Ce qui finalise notre activité, notre activisme c’est d’élaborer une conscience en acte qui détienne le plus possible de distinctions réelles ; aussi bien dans le monde mais surtout structurellement dans l’acte même de l'arc vers, vers, par le réel pur et brut ; de n’importe quel ceci ou cela, y compris de lui-même en tant qu’acte, activisme, ce qu’opérait Hegel par ex en ses deux phénoménologies qui exposent toutes les rives et dérives de l’actualisme de la conscience, ou ce que distingue Nietzsche, puisqu’affecter notre volonté de l’Autre Volonté c’est créer dans la distance que « nous ne sommes pas ce que nous disons que nous sommes » mais référer à une intention plus grande et autre. Cette duplication interne de la surface de conscience est le positionnement ontologique et l’orientation (comme l’on dit d’un miroir) du dispositif, de la structure.

Aussi doit-on suivre point par point Plotin, Descartes ou Nietzsche ; ça n’aboutit pas à une connaissance (qui serait objectivement là comme un objet inerte) mais réoriente l’attention, le regard et vous montre votre être en tant que surface du miroir. Réoriente dans la mesure de suivre les signes disposés sur telle ou telle nouvelle cartographie du réel.

De même il faut épouser Rimbaud, ou qui vous voulez, afin de polir et diriger l’acte même qui se montre en et par Rimbaud, pareillement Descartes va amplifier la surface réfléchissante elle-même, bien avant de vous montrer les images des choses ou les choses elles-mêmes, et votre surface prendra un certain pli à la surface du présent. L‘occidentalisation poursuit tout le travail entrepris partout, toujours, et elle décide seulement d’inscrire ici et maintenant que « cela » se réalise de fait ici même, et creuse cette instantanéité, puisque si le présent est l’origine des choses et des êtres, il est partout avant toute chose.
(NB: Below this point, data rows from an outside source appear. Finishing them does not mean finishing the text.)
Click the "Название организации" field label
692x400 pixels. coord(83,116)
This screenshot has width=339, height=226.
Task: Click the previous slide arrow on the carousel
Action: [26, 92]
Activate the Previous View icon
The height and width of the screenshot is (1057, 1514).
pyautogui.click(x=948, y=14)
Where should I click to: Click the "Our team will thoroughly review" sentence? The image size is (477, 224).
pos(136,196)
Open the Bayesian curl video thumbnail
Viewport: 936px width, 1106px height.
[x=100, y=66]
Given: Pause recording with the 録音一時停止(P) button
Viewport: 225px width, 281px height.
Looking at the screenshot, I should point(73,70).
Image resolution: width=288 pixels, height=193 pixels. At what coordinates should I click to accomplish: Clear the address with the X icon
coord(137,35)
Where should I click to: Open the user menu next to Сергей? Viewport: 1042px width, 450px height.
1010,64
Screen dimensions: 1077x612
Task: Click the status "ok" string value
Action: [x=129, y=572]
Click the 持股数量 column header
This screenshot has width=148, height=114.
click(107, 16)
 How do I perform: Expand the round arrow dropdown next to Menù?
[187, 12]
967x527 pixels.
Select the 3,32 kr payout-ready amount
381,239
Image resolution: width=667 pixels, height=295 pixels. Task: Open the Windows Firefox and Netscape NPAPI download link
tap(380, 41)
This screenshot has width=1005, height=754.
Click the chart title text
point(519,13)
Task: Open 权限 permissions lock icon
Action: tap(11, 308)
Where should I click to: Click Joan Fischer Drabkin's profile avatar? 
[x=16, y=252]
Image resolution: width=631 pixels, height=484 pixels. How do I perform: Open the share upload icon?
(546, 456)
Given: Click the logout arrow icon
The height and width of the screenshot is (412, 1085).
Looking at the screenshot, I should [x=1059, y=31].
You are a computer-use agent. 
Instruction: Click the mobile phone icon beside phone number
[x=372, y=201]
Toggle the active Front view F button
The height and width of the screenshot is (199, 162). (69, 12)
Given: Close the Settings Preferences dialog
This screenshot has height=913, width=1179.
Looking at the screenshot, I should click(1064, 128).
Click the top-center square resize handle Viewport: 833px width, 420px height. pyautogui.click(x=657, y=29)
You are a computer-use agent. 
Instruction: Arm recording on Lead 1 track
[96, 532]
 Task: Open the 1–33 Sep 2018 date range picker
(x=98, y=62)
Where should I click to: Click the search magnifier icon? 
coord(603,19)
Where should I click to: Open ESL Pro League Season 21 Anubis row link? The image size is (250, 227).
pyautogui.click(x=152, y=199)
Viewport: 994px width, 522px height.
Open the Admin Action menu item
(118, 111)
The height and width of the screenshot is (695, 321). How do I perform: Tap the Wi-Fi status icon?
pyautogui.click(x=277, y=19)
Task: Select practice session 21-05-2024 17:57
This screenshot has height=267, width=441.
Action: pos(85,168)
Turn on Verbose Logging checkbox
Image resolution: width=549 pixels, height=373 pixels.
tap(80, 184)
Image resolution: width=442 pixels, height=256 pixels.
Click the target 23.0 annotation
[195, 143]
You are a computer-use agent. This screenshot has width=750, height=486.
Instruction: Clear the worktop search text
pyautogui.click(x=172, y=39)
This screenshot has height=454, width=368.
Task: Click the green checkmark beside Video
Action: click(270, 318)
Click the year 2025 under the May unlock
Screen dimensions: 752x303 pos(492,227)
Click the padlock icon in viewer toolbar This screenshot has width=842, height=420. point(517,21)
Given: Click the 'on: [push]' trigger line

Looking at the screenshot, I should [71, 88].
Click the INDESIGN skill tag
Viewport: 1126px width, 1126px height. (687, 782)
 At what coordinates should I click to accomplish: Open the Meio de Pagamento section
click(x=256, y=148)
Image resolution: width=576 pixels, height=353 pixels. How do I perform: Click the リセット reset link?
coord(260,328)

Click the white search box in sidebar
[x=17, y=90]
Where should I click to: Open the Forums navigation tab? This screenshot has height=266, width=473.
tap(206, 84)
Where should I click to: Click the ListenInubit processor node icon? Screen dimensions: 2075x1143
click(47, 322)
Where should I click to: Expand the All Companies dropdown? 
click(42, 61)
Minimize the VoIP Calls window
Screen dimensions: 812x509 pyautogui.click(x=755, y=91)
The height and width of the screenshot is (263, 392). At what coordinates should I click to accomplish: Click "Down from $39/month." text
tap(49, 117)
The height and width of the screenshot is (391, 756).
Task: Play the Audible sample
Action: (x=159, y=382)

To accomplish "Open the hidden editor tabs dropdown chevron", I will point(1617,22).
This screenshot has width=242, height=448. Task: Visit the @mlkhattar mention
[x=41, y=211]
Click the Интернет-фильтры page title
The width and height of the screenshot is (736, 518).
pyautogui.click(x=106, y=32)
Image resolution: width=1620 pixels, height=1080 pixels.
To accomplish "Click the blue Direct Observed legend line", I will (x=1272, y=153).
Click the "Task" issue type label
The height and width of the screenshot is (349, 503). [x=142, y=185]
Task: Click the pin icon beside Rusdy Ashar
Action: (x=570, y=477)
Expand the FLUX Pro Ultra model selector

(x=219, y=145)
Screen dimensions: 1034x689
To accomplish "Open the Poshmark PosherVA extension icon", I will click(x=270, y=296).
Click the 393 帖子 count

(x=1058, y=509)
De sorte que l’on a pénétré bel et bien dans le centre nerveux du réel depuis 2500 ou 3000 ans, lorsque l’on franchit la ligne et donc de se tenir sur le Bord ; peut-être les autres grandes expérimentations saisirent-elles l’absolu tout au-delà, mais ça ne nous concerne pour l’instant pas, puisque l’on a décidé de dénicher ici même la jonction ou disjonction, le décalage et le hiatus. Et les divers nihilismes ou le défaitisme, qui nous condamnerait à l’illusionnisme, à dénigrer les possibilités quant à l’atteinte ontologique du réel, sont une facilité qui interprète le décalage de notre regard comme une simple donnée du monde ; mais le monde n’est pas simple, ni un être-là donné pauvre et immanent ; il est déjà articulé, en torsion sur son acte. De ce qu’il existe justement un présent et qu’il est l’articulation elle-même.

Et c’est l’acte qui architecture sans cesse les Moyens (les Moyens sont l'ensemble des technologies, mentales, si l'on veut, qui permettent de ré-atteindre ce que l'on a jamais quitté mais que l'on ignore encore ; l'universel par ex, l'oeuvre, la révolution) ; ce qui est bien le projet nietzschéen, et de toutes les pensées suffisantes en élaboration en fait, mais là si il ne le nomme pas tel, il le signe ; il dit que l’acte c’est Nietzsche, c’est moi-même, dit-il ; il le signe du nom de Volonté, celle que l’on n’est pas, qui n’apparait pas dans le monde ou le vécu, qui est (apparemment) anti-intentionnelle mais qui en vérité révèle réellement l’intentionnalisation ; que l’intentionnel est plus grand que ce qu’il montre, que l’arc de conscience est plus grand que le conscient ; et Sartre et Lacan n’en disconviennent absolument pas, et Heidegger qui entend nous faire précéder d’un Etre si radicalement autre que l’on ne sait toujours pas ce qu’il veut ; l’articulation de conscience est plus grande que le conscient, le je est tout à fait autre que le moi, qui peut bien se tortiller dans tous les sens (au propre ou au figuré), le moi n’y arrivera pas. Et l’on est toujours bien plus loin que « soi ».